Economist Paul Seabright is fascinated by human cooperation. Mistrust and violence are in our genes, he says, but abstract, symbolic thought permits us to accept one another as “honorary relatives”—a remarkable arrangement that ultimately underlies every aspect of modern civilization.
In developing these ideas for his latest book—The Company of Strangers: A Natural History of Economic Life—Seabright traveled widely, especially in Eastern Europe and Asia. He currently lives in southwest France, where he teaches economics at the University of Toulouse.
American Scientist Online managing editor Greg Ross interviewed Seabright by e-mail in March 2005.
You point out that human society has led us to interact as strangers only in the last 10,000 years, while we still carry deeper instincts toward violence and suspicion of outsiders. How fragile is the social contract?
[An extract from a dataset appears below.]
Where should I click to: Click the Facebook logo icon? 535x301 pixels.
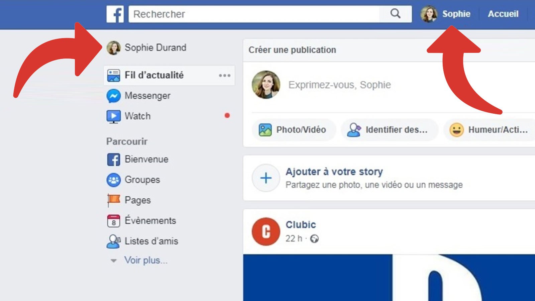pyautogui.click(x=116, y=14)
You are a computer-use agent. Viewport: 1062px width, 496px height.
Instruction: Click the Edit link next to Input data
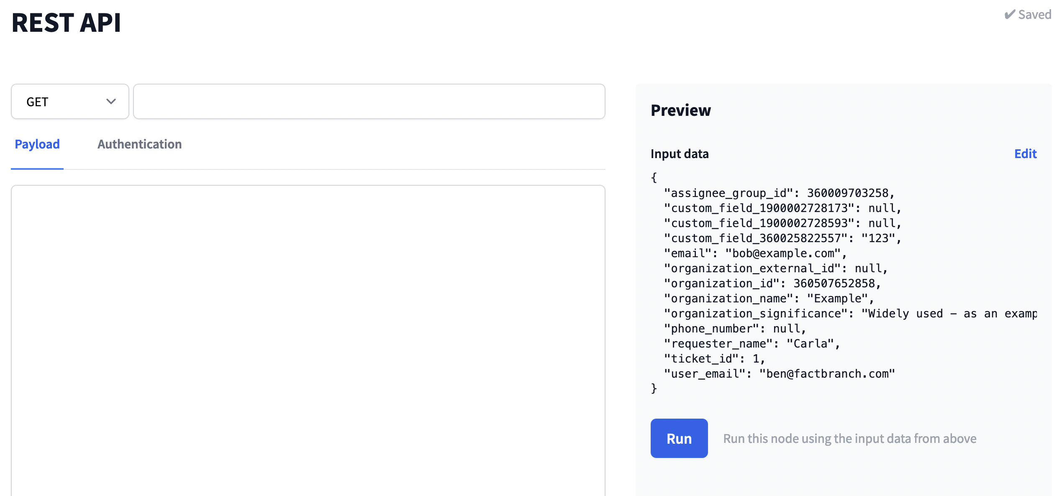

How full is the glass? It can seem extraordinary that the vast complexity of human cooperation—from road traffic patterns to markets, the Internet and the systems that keep our houses and cities safe—should rest on nothing more solid than social convention, as though civilization were founded purely on table manners. I may think my property is secure and my life reasonably protected, but that is only because the rest of the world has agreed, for the time being, to let them be so. And what people have agreed to respect today they can agree to violate tomorrow. Yet it is just as remarkable how robust many of our conventions turn out to be in practice. Partly this is because conventions govern our reactions to people as roles and not just as individuals—an assassinated president can be replaced by a vice president, and the system as a whole can go on functioning, with people listening to the new president much as they would have listened to the old. Partly it is because the hydra of social life has too many heads to be easily incapacitated: The conventions that sustain our physical security are not coordinated in one place, such as the U.N. or the Pentagon, but are the result of billions of individual decisions concerning how we react to neighbours, friends and colleagues. Some circumstances—the genocide in Rwanda, for instance—upset those conventions radically, so that neighbours, friends and colleagues become each others’ greatest threat. But those circumstances are—fortunately—rare, and the capacity of societies to recover from them has historically proved remarkable.